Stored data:
Segment Open

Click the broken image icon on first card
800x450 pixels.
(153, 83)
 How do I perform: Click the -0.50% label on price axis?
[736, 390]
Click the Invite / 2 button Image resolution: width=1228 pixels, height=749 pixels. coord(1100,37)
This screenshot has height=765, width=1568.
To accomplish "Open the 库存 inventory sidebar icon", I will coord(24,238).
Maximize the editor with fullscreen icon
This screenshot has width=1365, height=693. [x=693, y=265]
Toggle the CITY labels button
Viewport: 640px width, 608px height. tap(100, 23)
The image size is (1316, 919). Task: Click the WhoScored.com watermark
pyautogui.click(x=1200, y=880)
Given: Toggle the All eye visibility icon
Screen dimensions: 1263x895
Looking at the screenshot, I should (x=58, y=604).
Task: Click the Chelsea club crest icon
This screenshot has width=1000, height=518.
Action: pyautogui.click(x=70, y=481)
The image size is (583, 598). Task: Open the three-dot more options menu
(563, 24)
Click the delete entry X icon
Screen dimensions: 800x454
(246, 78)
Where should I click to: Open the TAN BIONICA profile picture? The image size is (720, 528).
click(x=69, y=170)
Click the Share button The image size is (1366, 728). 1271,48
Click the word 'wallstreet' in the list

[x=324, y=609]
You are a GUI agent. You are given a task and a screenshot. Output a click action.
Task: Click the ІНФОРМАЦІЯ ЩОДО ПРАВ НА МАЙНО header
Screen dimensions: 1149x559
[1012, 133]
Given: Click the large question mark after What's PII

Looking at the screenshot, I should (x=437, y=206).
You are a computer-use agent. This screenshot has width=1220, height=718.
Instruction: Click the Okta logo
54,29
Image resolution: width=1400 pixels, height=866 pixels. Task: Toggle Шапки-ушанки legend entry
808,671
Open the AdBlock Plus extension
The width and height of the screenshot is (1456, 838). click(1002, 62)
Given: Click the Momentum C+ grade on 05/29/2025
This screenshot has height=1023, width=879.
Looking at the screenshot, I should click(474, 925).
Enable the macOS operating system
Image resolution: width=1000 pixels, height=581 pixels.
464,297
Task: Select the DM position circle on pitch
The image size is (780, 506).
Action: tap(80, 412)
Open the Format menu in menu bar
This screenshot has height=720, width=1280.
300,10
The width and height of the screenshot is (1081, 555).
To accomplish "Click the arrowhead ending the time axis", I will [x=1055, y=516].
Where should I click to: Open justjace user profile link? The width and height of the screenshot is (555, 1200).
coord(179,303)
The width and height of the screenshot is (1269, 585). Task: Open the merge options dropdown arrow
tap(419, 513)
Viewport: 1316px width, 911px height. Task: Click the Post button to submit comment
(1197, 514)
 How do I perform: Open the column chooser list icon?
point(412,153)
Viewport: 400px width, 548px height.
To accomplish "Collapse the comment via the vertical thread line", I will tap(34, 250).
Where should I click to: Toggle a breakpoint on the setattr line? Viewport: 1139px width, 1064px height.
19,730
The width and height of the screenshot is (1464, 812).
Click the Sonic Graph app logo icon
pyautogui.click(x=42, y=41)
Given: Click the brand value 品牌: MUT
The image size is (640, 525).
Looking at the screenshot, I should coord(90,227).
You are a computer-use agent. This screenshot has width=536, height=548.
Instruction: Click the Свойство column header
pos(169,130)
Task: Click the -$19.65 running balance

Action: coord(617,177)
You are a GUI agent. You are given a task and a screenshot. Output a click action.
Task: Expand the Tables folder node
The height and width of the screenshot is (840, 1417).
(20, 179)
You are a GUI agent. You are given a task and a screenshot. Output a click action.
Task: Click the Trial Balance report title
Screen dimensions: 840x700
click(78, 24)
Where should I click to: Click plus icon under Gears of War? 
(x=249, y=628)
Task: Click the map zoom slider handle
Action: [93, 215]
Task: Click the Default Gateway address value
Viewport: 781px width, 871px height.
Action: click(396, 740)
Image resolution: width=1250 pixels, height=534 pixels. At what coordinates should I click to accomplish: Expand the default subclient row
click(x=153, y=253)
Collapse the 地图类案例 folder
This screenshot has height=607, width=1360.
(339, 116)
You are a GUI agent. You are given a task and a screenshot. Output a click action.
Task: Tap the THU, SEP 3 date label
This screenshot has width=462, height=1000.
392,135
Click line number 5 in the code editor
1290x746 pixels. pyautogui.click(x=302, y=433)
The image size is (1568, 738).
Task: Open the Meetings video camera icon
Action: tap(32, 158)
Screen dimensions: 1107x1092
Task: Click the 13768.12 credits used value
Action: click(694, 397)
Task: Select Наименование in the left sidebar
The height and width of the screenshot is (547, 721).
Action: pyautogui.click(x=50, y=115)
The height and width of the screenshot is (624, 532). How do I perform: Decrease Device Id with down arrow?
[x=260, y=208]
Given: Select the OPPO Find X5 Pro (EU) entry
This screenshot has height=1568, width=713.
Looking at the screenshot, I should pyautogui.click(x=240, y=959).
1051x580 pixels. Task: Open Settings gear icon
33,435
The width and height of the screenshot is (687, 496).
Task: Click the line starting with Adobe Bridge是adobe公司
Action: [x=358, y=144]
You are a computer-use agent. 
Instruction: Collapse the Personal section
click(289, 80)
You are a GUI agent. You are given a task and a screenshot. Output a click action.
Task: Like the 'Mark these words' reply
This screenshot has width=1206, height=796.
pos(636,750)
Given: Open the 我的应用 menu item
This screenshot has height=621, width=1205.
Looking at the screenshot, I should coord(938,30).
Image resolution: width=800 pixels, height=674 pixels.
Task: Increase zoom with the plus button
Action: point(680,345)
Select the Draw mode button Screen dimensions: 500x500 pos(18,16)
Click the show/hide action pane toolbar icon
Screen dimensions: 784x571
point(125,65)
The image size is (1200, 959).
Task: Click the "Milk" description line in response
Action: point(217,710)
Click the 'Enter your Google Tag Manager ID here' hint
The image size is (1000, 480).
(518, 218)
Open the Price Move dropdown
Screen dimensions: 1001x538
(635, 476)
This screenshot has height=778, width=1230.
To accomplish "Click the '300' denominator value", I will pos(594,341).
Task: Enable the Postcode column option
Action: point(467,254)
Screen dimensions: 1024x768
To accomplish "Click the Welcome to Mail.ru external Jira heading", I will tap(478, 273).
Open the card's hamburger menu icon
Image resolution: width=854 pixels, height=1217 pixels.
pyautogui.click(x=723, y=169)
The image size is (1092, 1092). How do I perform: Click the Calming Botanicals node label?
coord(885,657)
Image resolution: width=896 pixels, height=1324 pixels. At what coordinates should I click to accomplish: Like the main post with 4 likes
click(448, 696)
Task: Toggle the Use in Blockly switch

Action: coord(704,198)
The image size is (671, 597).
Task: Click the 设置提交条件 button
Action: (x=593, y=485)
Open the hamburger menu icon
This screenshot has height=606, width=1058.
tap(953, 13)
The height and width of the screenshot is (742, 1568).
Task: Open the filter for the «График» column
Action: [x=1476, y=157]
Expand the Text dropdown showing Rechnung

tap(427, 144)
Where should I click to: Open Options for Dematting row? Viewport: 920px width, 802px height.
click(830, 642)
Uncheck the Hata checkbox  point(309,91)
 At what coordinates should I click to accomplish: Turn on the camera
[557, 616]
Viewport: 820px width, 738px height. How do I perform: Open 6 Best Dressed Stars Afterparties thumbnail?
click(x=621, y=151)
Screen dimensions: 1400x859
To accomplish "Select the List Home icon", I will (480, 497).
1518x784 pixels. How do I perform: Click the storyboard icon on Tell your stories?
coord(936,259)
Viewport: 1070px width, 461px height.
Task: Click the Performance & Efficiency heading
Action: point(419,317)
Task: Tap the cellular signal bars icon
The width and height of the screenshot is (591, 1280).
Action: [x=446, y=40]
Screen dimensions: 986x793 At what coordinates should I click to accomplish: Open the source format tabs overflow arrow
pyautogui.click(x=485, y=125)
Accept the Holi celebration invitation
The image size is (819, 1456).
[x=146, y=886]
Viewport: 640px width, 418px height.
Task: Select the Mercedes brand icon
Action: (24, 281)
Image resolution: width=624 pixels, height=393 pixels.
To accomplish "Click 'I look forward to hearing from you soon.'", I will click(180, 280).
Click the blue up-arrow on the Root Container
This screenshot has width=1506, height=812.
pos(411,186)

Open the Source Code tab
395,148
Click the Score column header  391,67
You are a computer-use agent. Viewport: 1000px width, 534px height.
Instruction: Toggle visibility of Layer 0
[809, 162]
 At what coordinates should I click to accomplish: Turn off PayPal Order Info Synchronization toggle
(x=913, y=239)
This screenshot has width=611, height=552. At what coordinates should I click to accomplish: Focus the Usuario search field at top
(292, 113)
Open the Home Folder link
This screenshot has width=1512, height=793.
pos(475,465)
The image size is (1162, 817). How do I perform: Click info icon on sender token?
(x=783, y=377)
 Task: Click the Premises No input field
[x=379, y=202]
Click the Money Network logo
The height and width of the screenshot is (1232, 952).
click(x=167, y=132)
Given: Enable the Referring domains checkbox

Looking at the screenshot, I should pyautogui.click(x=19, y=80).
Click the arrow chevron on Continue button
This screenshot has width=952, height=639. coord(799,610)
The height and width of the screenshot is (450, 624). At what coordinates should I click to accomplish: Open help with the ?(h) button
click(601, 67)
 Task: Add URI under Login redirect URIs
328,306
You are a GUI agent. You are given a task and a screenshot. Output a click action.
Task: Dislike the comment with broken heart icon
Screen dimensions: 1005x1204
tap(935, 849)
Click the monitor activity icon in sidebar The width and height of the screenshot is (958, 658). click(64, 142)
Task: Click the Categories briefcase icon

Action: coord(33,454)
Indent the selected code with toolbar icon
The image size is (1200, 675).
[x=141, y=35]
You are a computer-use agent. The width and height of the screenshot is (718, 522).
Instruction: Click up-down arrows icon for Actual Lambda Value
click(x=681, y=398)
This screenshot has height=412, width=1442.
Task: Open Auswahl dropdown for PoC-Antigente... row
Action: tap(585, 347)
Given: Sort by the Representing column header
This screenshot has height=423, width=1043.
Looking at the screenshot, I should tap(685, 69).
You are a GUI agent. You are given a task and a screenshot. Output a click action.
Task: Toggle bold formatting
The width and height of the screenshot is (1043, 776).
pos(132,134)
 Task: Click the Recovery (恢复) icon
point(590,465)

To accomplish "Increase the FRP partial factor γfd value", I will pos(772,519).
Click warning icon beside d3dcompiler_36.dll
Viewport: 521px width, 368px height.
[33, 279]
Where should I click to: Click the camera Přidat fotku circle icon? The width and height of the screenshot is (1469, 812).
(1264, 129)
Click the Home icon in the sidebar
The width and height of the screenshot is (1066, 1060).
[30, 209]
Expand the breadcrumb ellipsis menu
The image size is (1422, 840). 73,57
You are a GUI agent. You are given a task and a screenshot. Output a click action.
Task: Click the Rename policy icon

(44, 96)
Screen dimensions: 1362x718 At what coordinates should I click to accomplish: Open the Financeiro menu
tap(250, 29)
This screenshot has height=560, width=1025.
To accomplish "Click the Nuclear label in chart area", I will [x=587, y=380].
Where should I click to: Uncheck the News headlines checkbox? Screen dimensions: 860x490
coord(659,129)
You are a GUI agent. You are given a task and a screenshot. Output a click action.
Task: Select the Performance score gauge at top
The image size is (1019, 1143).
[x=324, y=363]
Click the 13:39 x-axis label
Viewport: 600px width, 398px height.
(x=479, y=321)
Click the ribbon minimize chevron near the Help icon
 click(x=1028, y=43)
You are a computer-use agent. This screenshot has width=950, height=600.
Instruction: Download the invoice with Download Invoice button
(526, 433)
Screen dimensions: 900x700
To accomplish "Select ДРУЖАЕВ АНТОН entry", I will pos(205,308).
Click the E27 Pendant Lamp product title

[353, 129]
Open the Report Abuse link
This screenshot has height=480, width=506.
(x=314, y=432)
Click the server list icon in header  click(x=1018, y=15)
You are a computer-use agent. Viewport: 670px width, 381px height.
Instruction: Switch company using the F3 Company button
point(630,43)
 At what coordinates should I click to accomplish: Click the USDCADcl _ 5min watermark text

Segment Closed

■ EXERCISE BRIEF
Could you restate, word for word, the lines above from the one with "Viewport: 820px width, 738px" to the one with "Image resolution: width=624", both included?

■ EXERCISE ANSWER
Viewport: 820px width, 738px height. How do I perform: Open 6 Best Dressed Stars Afterparties thumbnail?
click(x=621, y=151)
Screen dimensions: 1400x859
To accomplish "Select the List Home icon", I will (480, 497).
1518x784 pixels. How do I perform: Click the storyboard icon on Tell your stories?
coord(936,259)
Viewport: 1070px width, 461px height.
Task: Click the Performance & Efficiency heading
Action: point(419,317)
Task: Tap the cellular signal bars icon
The width and height of the screenshot is (591, 1280).
Action: [x=446, y=40]
Screen dimensions: 986x793 At what coordinates should I click to accomplish: Open the source format tabs overflow arrow
pyautogui.click(x=485, y=125)
Accept the Holi celebration invitation
The image size is (819, 1456).
[x=146, y=886]
Viewport: 640px width, 418px height.
Task: Select the Mercedes brand icon
Action: (24, 281)
Image resolution: width=624 pixels, height=393 pixels.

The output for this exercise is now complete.